India's headline inflation broke a recent slowing trend in April, reducing the odds of further interest rate cuts next month by the Reserve Bank of India, even as industrial output expanded at a much-slower-than expected pace in March.
Consumer price inflation, which the Reserve Bank of India (RBI) targets in setting interest rates, rose at a faster-than-expected pace, to 5.39 per cent last month, from 4.83 per cent in March.
It was the first pickup in retail inflation since January.
The pace of price gains in April was driven mainly by higher food costs. An early summer heat wave led to an increase of 3.8 percent in month-on-month prices for staple vegetables.
Overall retail food inflation came in at 6.32 per cent, compared with 5.21 per cent in March.
Industrial production, grew an annual 0.1 per cent in March, sharply slower than growth of 2.5 per cent predicted by economists in a Reuters poll.
Output at factories, mines and utilities expanded 2.0 per cent in February on the year, its fastest pace in four months.
For the entire 2015-16 fiscal, the factory output grew at 2.4 per cent, down from 2.8 per cent in the previous fiscal.
The manufacturing sector, which accounts for over 75 per cent of the index, declined by 1.2 per cent in March against a growth of 2.7 per cent in same month a year ago. The sector has not done well in 2015-16 as it grew at meager rate of 2 per cent compared to 2.3 per cent in previous year.
Mining sector output too contracted by 0.1 per cent in March compared to a growth of 1.2 a year ago. In 2015-16, the sector grew at 2.2 per cent up from 1.1 per cent in previous fiscal.
However, the power sector performed well recording a robust growth of 11.3 per cent in March up from 2 per cent year ago. During the financial year as a whole, power generation recorded a growth of 5.6 per cent, down from 8.4 per cent in 2014-15.
Capital goods segment, which is a barometer of investment, contracted by 15.4 per cent in March as against a growth of 9.1 per cent year ago. During 2014-15, the output of these goods also declined by 2.9 per cent compared to a growth of 6.3 per cent in previous fiscal.
Overall, 12 of the 22 industry groups in manufacturing sector showed positive growth in March 2016 as compared to a year ago.
Slowing inflation prompted the RBI to cut the policy repurchase rate last month by 25 basis points to 6.50 percent, the lowest since 2011.
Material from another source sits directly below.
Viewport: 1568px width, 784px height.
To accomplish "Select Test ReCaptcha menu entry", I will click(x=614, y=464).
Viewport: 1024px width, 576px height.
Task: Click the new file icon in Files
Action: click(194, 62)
But with the central bank more focused on monetary transmission, it is widely expected to keep the rate on hold at a scheduled policy review on June 7.
"The outturn does not alter our assumption of a prolonged pause from the RBI in terms of policy rate fixings," said Abhishek Upadhyay, an economist at ICICI Securities Primary Dealership Ltd.
RBI chief Raghuram Rajan aims to cap retail inflation at 5 per cent by March 2017.
A big increase in wages and pensions of government employees later this year and a hike in service tax rates are expected to stoke price pressures, but subdued rural demand, coupled with prospects of good summer rains, could provide a buffer.
That should allow room for another 25 basis point rate cut. A recent
Reuters poll predicted the RBI would deliver one more rate cut towards the end of this year.
Shubhada Rao, chief economist at Yes Bank, however, expected summer monsoon rains to have a greater influence on the RBI's future course of action.
"The critical game-changer would be the monsoon," she said. "If it's delayed, or there is further downward revision, then it spells bad news for the scope of a rate cut."
The monsoon delivers 70 per cent of India's annual rainfall, critical for its summer-sown crops.